It looks like Google Play services has a problem. (https://stackoverflow.com/a/26541831/2228408)
For testing, you can do it by clearing Google Play services data (Settings > Apps > Google Play services > Manage Space > Clear all data).
Or, at this time, you need to implement it by using Drive SDK v2.
I think you are correct that it is by design.
By inspection I have concluded that until an app places data in the AppFolder folder, Drive does not sync down to the device however much to try and hassle it. Therefore it is impossible to check for the existence of AppFolder placed by another device, or a prior implementation. I'd assume that this was to try and create a consistent clean install.
I can see that there are a couple of strategies to work around this:
1) Place dummy data on AppFolder and then sync and recheck.

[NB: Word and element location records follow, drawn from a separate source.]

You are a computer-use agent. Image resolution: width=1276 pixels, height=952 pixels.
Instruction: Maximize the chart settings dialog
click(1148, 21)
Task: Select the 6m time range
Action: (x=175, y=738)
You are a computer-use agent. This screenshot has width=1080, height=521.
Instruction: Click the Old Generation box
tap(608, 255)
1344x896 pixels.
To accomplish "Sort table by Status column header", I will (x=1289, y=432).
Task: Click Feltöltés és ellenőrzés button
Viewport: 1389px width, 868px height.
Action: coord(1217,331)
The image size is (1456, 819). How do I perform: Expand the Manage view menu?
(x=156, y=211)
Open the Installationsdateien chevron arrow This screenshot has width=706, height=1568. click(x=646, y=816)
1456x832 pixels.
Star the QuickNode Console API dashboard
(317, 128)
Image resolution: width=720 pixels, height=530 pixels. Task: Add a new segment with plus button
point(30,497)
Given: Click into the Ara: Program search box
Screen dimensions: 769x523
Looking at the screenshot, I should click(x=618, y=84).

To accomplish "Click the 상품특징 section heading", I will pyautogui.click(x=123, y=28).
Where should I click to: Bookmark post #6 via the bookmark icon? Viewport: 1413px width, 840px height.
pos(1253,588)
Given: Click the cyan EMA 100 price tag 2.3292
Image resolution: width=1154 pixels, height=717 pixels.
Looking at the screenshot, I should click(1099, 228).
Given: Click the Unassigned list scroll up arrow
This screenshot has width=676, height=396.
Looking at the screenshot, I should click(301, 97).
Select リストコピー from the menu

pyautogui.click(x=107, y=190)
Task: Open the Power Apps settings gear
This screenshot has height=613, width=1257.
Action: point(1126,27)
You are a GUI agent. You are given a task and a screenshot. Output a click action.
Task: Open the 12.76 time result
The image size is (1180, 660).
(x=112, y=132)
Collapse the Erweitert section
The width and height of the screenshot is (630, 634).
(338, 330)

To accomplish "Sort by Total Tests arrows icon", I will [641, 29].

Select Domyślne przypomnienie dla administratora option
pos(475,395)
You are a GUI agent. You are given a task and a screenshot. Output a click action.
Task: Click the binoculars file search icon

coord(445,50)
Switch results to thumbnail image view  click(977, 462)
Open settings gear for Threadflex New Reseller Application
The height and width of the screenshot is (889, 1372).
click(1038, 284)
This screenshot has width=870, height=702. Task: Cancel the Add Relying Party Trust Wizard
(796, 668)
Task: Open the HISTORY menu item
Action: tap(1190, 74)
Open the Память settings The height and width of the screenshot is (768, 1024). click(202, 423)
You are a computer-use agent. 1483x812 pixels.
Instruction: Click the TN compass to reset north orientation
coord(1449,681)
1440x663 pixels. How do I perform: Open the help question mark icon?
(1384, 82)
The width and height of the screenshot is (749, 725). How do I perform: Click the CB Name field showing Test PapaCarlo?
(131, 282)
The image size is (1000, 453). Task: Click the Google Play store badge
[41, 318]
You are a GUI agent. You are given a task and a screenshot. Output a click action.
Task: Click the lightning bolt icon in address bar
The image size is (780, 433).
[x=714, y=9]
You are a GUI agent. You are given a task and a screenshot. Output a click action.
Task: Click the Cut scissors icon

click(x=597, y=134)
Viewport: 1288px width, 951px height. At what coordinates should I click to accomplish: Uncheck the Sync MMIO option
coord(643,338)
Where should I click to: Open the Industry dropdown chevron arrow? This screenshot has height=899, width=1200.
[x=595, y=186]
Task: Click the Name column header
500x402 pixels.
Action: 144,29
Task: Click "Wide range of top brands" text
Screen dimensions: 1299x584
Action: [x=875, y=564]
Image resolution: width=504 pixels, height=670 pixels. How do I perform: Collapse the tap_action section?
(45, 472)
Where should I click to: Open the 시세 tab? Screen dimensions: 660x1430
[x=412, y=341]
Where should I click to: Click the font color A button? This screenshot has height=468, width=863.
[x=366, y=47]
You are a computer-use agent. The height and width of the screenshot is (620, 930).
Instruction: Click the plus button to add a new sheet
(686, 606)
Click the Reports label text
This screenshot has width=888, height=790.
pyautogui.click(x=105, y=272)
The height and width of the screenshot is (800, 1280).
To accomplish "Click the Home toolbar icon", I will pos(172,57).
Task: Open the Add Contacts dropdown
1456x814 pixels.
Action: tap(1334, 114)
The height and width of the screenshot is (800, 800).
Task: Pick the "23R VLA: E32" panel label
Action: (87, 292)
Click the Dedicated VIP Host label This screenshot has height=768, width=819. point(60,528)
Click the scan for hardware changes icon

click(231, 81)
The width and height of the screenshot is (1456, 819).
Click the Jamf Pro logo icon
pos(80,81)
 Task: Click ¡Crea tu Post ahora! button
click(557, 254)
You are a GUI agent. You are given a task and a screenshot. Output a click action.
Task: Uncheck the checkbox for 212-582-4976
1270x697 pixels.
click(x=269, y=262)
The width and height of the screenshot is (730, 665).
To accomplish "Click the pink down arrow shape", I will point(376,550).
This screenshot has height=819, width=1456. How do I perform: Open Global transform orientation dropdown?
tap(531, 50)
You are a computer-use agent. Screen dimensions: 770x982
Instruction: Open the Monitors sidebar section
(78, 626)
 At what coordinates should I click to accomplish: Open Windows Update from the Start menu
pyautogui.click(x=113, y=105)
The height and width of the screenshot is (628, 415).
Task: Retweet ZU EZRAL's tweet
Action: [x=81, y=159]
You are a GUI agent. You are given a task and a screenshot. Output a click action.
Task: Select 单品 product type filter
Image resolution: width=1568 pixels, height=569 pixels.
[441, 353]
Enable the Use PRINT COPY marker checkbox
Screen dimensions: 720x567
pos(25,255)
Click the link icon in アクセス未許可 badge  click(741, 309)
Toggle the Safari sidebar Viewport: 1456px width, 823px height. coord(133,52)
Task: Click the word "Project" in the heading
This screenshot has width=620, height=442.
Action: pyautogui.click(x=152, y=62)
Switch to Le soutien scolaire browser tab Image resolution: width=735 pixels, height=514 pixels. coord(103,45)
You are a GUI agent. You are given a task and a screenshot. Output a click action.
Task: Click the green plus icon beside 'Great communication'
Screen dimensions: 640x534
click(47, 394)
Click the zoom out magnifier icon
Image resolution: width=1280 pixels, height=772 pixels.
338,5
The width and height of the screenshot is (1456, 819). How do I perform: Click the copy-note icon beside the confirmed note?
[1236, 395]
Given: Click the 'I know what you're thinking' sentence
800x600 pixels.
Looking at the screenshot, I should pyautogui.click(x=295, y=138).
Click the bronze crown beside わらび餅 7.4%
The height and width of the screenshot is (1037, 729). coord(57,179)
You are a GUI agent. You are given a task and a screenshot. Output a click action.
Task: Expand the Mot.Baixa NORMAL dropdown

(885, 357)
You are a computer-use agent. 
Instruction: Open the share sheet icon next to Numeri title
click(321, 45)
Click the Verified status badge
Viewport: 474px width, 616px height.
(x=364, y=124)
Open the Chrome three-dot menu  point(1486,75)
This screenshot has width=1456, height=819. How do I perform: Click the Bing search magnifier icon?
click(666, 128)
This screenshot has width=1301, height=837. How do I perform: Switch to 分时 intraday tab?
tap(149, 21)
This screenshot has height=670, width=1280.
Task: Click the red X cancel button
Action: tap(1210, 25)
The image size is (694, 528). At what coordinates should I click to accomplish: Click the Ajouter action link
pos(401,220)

2) Accept that in the first instance there is the possibility of duplicates, as you cannot access the existing file by definition you will create a new copy, and use custom metadata to come up with a scheme to differentiate like-named files and choose which one you want to keep (essentially implement your conflict merge strategy across the two different files).
I've done the second, I have an update number to compare data from different devices and decide which version I want so decide whether to upload, download or leave alone. As my data is an SQLite DB I also have some code to only sync once updates have settled down and I deliberately consider people updating two devices at once foolish and the results are consistent but undefined as to which will win.